Picture dictionaries! Although a dictionary is an essential purchase for a language learner, there's a lot to be said for getting a picture dictionary as well, so here are some thoughts about that, with special regard to what's available in Finnish.
1. Tuhat sanaa suomeksi
This seems to be a licensed version of the well known and very successful Usborne 'thousand words' series, so the words and scenes are generic ie. not specific to Finland. But it's very well done and ranges over most of the themes and categories you could want, even though the artwork is obviously angled more towards younger learners. You can visit the
website and listen to the words spoken by a native speaker.

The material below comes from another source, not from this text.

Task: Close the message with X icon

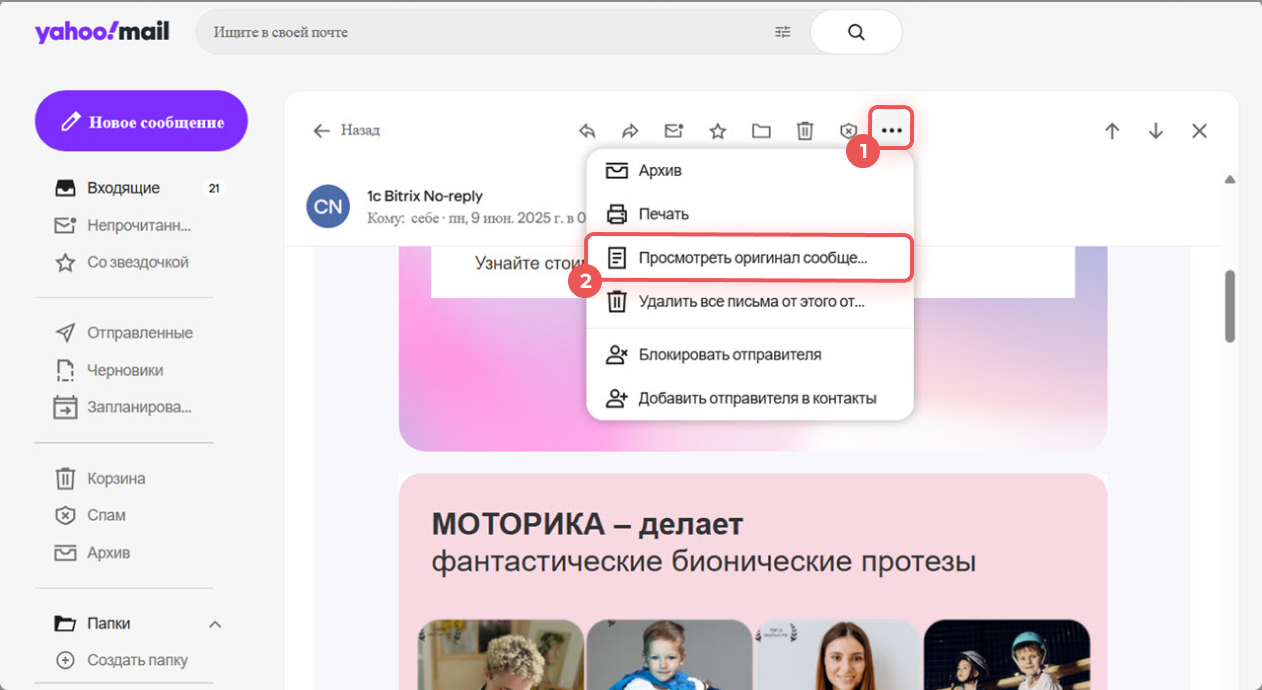Action: [1200, 131]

Picture dictionaries can't list the sheer number of words standard dictionaries of equivalent size can, but they have other virtues, and also they can still feature a vocabulary sufficient for basic use. The main weakness as suggested above is that adapting foreign books means that much of what you would want to see in a book devoted to Finland is missing. Poro only makes it into the first book because there's a picture of one pulling Santa's sleigh.
(Five Languages' Picture Dictionary) pub. Dorling Kindersley/Karisto Oy 2003. This is a pricey book, nearly 33 euroa when I bought it, and more when I last spotted it. However, it's lavishly produced, uses colour photography throughout, and claims to list 6,000 words. The other languages are English, French, German and Spanish; and Suomi has replaced Italian for this edition. As you can see, every entry is captioned in all five languages, which you sort of get used to, but it's not as clear as having one language. Apart from that, the book is attractive and invites exploration. It's oddly limited in certain areas, I thought, but you might not agree. It sometimes jars when eg. you get two whole pages devoted to baseball, without any reference to Finland's national sport pesäpallo. And I suspect a Finn would be unimpressed by the section devoted to weather.

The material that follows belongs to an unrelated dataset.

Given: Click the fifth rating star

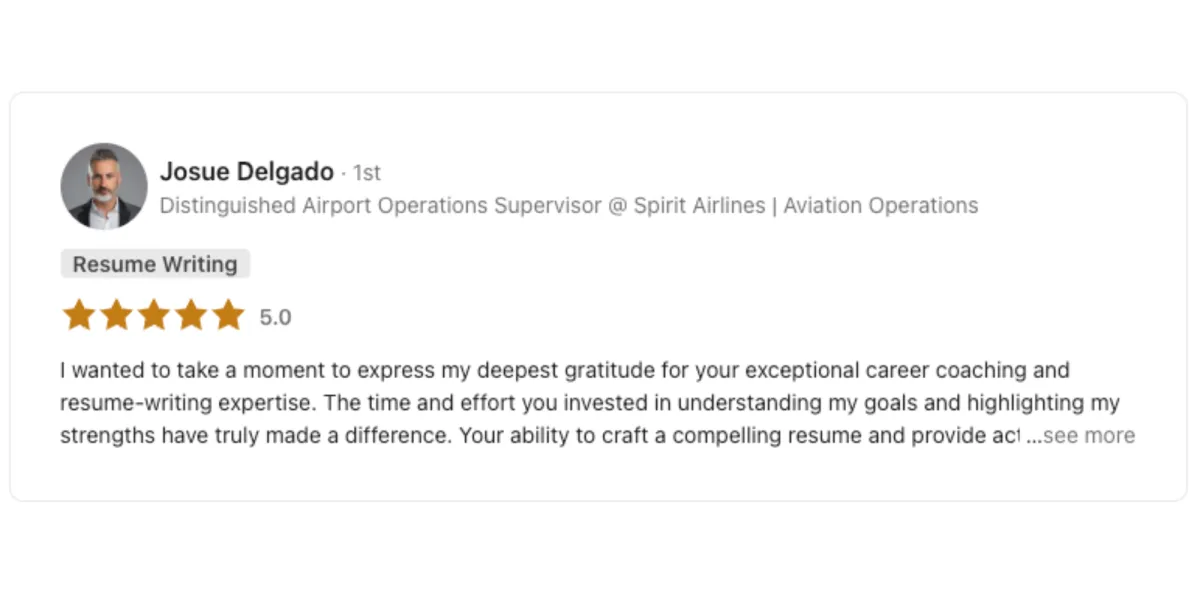Looking at the screenshot, I should point(228,316).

Learning vocabulary can be a slog in any language, and in Finnish it's harder than most. The only foothold you get early on consists of the borrowed words you detect, especially from English these days. Most people learn words through association, visual association in particular. So a good attractive picture dictionary is an ideal tool for learning, both in the early days of study, and later for revision of topics. All of these books are fun to browse, and I've picked up a few more words just by working on this post.
3. Suomi Englanti kuvasanakirja pub. Satukustannus/Brown Watson. I can't find a date for this one but it was still in the bookshops last time I checked. The content is somewhat dated - a translation is offered for 'video cassette'! The hardback book is in a smaller format, a little bigger than A5 and also has the virtue of being rather cheaper than the others. The artwork may not be as classy, but the range of vocabulary is very good, despite the fact that like the previous examples it's based on an English language publication.
I tried to pick out a group of the same words from each book: it turned out to be harder to do than you'd think. There are simple differences, like one book listing 'mansikka' and another the plural 'mansikoita'. Not a problem, obviously, once you learn about Finnish plurals and the partitive. Then there's the varying difference of American influence reflected in each book. None of them consistently prefer either British or American terms. Anyway, the last book I'm looking at is different because it's actually Finnish.
I believe I've seen a more recent Moomin-themed picture dictionary, and there must have been one or two others of Finnish origin. Most of them are generic and based on foreign publications, but even if that's all you find, I recommend picking one up, because their usefulness outweighs the oddities. Hopefully a publisher like WSOY will get round to putting out a new one soon, with proper Finnish content.